» DATASET ENTRIES

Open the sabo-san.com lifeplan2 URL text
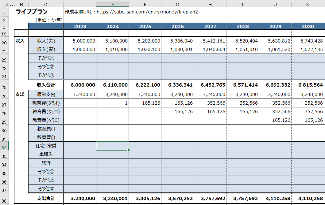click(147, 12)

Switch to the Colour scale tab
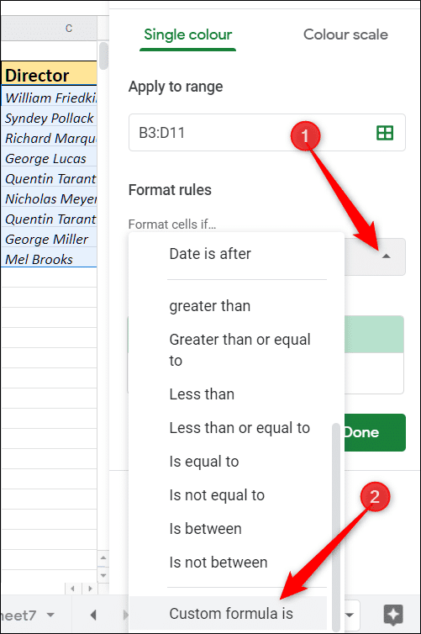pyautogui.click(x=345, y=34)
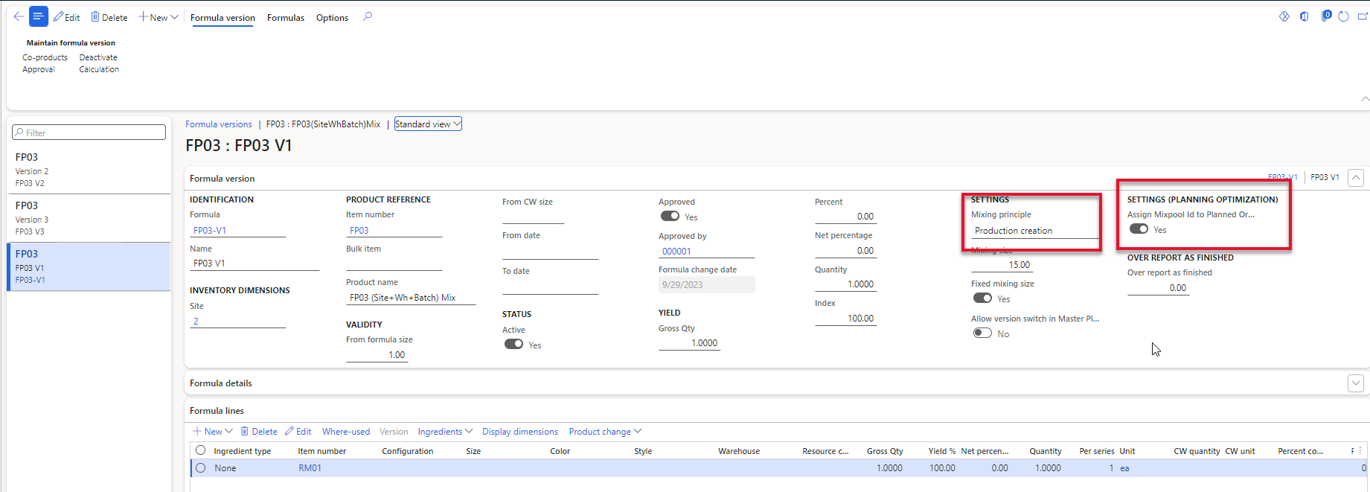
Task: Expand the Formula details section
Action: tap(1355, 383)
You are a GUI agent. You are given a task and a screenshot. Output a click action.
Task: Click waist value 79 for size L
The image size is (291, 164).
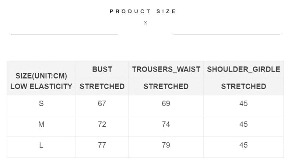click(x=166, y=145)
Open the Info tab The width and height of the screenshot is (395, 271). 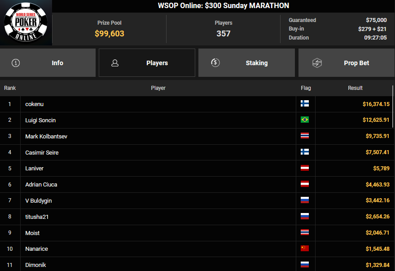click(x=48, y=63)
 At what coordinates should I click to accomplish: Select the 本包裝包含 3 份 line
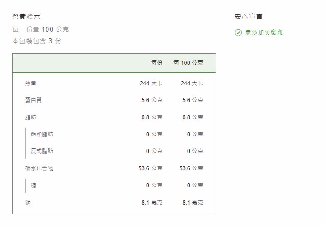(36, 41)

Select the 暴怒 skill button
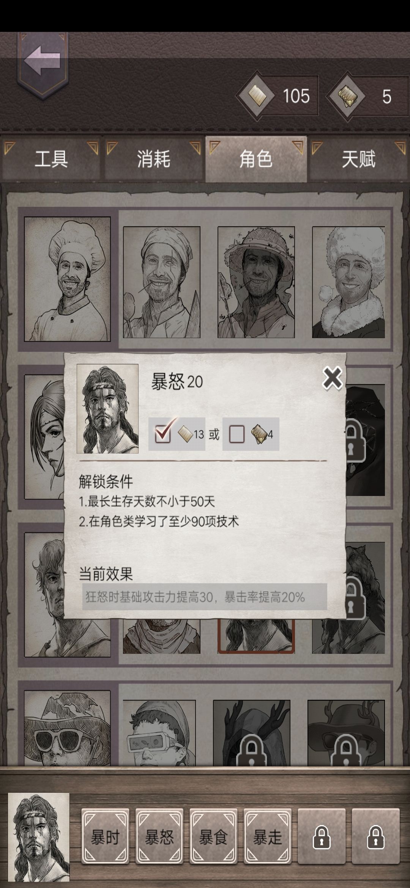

» PROMPT
Reproduce exactly and only the lines from the line that contains "At what coordinates" to the end of the data above, both ends included. No pictures go in the copy.

» TASK RESULT
 At what coordinates should I click to accomplish: Select the 本包裝包含 3 份 line
(36, 41)

Select the 暴怒 skill button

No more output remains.